Son las consecuencias de lo que el hombre da de sí: de su abuso de poder, de su negligencia, de su incompetencia o ignorancia. Y en todo esto siempre hay culpabilidad. De ahí la llamada a la conversión que es llamada a la reflexión, al examen, a la consideración sobre el modo de vida que nos hemos impuesto, al retorno a Dios y al camino que él nos señala; una llamada que va acompañada de una advertencia: si no os convertís, todos pereceréis lo mismo: con un perecer mucho más tenebroso y sin posible salida.

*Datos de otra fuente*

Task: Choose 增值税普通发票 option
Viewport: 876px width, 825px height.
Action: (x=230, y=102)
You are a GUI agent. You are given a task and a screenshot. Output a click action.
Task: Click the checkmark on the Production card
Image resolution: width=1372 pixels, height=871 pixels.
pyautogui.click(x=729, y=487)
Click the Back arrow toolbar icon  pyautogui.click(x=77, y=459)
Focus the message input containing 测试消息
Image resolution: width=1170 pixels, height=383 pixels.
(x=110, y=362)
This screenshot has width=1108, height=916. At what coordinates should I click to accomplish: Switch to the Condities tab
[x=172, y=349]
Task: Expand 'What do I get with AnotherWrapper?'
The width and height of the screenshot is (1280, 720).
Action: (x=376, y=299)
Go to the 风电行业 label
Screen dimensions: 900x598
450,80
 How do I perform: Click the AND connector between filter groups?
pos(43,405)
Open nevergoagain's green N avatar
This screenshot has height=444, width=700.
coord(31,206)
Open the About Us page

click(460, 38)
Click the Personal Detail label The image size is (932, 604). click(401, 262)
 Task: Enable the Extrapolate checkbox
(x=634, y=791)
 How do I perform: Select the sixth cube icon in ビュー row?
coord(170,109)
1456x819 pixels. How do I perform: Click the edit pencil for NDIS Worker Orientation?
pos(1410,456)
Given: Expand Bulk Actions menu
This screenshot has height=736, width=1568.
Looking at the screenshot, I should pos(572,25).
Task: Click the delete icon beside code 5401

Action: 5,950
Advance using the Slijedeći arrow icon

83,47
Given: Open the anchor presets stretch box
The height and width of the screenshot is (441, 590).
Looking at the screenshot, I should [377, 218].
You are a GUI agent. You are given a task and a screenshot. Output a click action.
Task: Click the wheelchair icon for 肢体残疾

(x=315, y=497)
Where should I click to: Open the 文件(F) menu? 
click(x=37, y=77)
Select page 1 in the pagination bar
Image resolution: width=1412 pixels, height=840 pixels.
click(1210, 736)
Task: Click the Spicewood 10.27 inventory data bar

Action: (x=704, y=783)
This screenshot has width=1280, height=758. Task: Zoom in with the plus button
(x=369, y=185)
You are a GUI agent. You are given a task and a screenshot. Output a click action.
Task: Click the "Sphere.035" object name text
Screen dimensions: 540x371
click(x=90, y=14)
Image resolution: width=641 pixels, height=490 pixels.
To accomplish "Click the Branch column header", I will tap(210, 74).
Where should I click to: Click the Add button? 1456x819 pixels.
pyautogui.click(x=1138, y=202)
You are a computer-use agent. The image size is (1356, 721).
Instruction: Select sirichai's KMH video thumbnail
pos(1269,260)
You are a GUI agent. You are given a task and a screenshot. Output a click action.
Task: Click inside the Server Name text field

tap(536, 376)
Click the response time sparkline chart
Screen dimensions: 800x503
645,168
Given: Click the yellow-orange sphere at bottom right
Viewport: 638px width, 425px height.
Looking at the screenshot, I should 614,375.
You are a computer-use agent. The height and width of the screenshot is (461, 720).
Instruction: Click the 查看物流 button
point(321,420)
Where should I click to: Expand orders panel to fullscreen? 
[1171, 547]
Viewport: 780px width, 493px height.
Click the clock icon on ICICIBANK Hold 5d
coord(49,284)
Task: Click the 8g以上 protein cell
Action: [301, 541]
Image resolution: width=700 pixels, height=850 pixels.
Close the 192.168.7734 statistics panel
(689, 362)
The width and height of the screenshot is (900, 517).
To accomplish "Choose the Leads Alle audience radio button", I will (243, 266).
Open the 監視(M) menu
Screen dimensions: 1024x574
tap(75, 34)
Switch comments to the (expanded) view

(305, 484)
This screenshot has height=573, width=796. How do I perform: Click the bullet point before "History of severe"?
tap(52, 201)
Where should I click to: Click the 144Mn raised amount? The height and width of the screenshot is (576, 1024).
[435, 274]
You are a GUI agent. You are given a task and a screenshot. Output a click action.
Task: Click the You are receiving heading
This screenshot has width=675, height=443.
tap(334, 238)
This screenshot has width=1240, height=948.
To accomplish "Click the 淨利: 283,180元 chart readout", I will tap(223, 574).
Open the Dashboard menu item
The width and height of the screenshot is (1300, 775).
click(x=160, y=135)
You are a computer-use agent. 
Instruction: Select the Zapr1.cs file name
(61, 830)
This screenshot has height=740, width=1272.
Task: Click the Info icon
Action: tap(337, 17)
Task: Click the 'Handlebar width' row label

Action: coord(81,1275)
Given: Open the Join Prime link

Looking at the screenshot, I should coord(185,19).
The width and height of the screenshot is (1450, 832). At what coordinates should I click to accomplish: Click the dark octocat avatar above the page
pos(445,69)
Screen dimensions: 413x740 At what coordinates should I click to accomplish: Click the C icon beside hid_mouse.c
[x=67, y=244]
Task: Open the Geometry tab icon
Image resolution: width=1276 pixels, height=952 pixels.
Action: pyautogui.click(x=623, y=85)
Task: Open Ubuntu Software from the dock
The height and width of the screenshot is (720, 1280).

Olvidarse de Dios no es algo inocuo y que carezca de consecuencias; no porque Dios estalle en un arrebato de ira y provoque incendios, huracanes e inundaciones, o violentos enfrentamientos humanos, sino porque acabamos perdiendo el juicio y la visión real de las cosas y precipitándonos en abismos infernales, víctimas de nuestras cegueras y obstinaciones erradas.
No someter nuestra vida (y planteamientos) al juicio de Dios es deslizarnos por una pendiente de final incierto o catastrófico. Perder el sentido del pecado es perder cosas muy valiosas; es perder el sentido del respeto, de la justicia, de la honestidad, del sacrificio, del amor generoso u oblativo, de la solidaridad y de la compasión. No somos autosuficientes, no carecemos de dueño. Somos como esa higuera plantada en el mundo para dar fruto. Jesús lo dice de muchas maneras: estamos aquí para dar fruto.
Pero algún día nos arrancarán del suelo vital. Y esta decisión depende del Dueño de la vida, que puede dar orden de cortarla o de mantenerla. Y aquí los juicios de Dios son inescrutables. A unos los mantiene porque espera de ellos, pacientemente, un fruto que no han dado, o porque quiere que sigan dando fruto incluso en la vejez; a otros los corta en una edad temprana porque ya han dado el fruto de santidad que cabría esperar de ellos o, porque sin tiempo para darlo, tendrán ocasión de fructificar en la eternidad.
A otros les siega la mano criminal, pero Dios los recoge como oblación de suave olor o como fruto maduro de vida inmolada por el bien del mundo. Lo cierto es que a todos nos llegará ese momento en el que tengamos que responder de nuestro fruto. Y si éste es un fruto colmado de misericordia, tendremos mucho ganado, porque podremos compartir vida con el que es misericordioso.